If an arrow function has exactly one argument, the parentheses around the argument list is optional too:
// an arrow function that takes 1 arg and cubes it
runFn(
n => n * n * n, // the arrow function
[6] // the args to call the arrow function with
);
In the above example, the following is the entire arrow function:
n => n * n * n
It really is the functions logic distilled to it’s essence — take n
and multiply it by itself three times!
The ‘long’ arrow function syntax would make it:
(n) => {
return n * n * n;
}
And to do it as a traditional function expression it would be:
function(n){
return n * n * n;
}
In programming jargon
->
is often referred to as an arrow, especially in C, and=>
as a fat arrow. So, technically speaking fat arrow is a more accurate description for the JavaScript arrow function syntax, but it’s just not appropriate in 2022.
Function chaining
Another concept that Jest uses heavily is function chaining, this is when a function returns an object and you immediately call an instance function on that object, optionally repeating the process for many more calls. The key with function chaining is to start on the left and keep track of the return types at each step.
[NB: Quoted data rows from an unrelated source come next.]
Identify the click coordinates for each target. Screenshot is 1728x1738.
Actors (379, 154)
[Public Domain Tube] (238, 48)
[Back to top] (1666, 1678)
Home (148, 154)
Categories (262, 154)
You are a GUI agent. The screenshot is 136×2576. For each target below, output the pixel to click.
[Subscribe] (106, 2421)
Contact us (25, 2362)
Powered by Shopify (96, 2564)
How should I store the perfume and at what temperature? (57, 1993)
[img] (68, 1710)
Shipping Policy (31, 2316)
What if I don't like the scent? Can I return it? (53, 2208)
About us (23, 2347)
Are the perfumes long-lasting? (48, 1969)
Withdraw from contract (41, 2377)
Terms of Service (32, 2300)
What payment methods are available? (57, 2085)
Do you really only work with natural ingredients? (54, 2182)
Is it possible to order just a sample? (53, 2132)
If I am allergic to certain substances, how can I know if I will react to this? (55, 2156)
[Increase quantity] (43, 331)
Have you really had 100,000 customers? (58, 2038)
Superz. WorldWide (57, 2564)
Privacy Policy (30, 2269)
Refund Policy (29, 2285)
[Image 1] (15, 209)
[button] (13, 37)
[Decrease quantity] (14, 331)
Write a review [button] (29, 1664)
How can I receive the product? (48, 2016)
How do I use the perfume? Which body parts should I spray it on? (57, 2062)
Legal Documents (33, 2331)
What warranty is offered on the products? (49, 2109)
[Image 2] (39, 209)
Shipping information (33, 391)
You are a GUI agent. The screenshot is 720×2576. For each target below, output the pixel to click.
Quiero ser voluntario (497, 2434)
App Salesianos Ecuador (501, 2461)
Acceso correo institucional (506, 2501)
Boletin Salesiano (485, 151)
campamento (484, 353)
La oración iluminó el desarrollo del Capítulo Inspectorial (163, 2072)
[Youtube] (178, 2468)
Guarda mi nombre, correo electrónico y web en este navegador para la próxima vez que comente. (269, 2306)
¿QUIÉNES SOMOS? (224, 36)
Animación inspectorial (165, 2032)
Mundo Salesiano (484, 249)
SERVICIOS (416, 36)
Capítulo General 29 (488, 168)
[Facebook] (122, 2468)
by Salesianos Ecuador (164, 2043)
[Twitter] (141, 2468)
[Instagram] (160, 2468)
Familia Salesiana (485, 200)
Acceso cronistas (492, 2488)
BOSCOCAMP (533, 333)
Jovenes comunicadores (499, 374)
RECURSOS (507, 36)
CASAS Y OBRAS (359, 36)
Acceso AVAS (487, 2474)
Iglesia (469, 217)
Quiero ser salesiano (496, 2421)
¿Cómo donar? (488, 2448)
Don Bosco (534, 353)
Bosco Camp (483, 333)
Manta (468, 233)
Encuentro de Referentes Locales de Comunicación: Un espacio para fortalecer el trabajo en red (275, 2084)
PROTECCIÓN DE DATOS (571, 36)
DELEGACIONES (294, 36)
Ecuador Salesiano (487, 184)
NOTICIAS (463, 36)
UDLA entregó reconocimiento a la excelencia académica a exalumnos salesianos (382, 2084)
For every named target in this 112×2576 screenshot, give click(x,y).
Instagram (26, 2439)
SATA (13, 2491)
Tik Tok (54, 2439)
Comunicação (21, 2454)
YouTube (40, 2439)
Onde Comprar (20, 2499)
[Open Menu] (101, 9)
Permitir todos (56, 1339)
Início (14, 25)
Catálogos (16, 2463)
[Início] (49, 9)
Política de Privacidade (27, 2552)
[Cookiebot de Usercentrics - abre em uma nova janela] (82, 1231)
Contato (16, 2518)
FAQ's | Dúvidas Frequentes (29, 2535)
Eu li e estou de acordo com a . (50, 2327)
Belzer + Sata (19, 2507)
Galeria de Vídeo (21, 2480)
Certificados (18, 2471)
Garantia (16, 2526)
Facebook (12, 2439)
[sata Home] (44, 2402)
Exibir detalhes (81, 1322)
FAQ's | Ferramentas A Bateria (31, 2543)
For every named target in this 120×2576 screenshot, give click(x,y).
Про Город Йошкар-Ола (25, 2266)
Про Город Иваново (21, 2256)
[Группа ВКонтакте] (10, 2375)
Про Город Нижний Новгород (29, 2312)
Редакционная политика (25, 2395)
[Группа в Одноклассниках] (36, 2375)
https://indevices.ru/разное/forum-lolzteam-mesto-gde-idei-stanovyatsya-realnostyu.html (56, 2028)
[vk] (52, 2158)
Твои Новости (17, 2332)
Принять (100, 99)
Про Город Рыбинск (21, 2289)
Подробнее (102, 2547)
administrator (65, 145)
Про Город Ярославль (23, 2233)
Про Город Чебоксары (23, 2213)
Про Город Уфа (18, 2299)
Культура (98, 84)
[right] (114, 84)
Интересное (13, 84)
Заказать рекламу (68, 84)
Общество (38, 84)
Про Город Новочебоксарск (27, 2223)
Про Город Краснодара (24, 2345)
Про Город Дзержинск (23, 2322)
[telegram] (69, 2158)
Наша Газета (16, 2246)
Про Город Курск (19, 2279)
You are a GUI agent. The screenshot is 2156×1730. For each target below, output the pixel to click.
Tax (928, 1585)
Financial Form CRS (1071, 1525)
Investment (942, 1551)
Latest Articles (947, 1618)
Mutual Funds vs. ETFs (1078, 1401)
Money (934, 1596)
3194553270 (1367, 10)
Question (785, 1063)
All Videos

Take the following rather contrived example:
(new Date()).toString().toLowerCase().replace(/[ ]/g, '-')
We start on the left with new Date()
which returns a JavaScript Date
object representing the current time. To avoid syntax errors we wrap the call in parenthesis, and then we chain another call to it, .toString()
. This second call executes the Date
class’s .toString()
instance function on the Date
object returned by the Date
constructor. As its name suggests, it returns a string, so we now have a string. The next call in the chain is .toLowerCase()
, this will call the .toLowerCase()
instance function from the String
class on the string which returns a new string in all lower case. At this point in the chain we still have a string. The final call in the chain is to .replace()
which will be the .replace()
instance function from the String
class which will return a new string with all spaces replaced with dashes.
This is what I see in my Node console:
> (new Date()).toString().toLowerCase().replace(/[ ]/g, '-')
'mon-jan-10-2022-15:16:10-gmt+0000-(greenwich-mean-time)'
Final Thoughts
Hopefully the important but perhaps subtle differences between the different npm
commands now make more sense to you, and hopefully you’ll find it a little easier to know where to begin in terms of JSDoc tags.
In terms of preparing for Jest, we’ve covered two of the four preparatory steps needed — we’ve refreshed our knowledge of the different syntaxes for creating functions, and we’re reminded ourselves of how to read chained function calls. That leaves two newish concepts for next time. We won’t be learning any new fundamental principles, but we will be exploring new ways of using the building blocks we’ve already met.
We know that functions are objects in JavaScript, so they can be passed around like any other piece of data — we can store them in variables, we can add them to arrays, we can add them as values in plain objects, we can pass them as arguments to functions, and so on. We know that functions can return any value, and that functions can be used as values, so in theory we’ve known that you can have functions that return functions, but we’ve never done anything like that. It’s quite brain-bending, but also very powerful, and Jest uses the concept in its APIs, so we need to understand the concept before we start trying to understand Jest.
Similarly, we know we can use getters to add functions that don’t look like functions to our classes, but doing so can open up some unusual API syntaxes. Jest makes very heavy use of this design philosophy, so I think it’s important we at least understand that it’s not Jest-magic, but regular ES6 JavaScript, even if we don’t start using the same design logic in our own code (although I have been doing so for a few years already).
We’ll dedicate the next instalment to those two extreme uses for functions.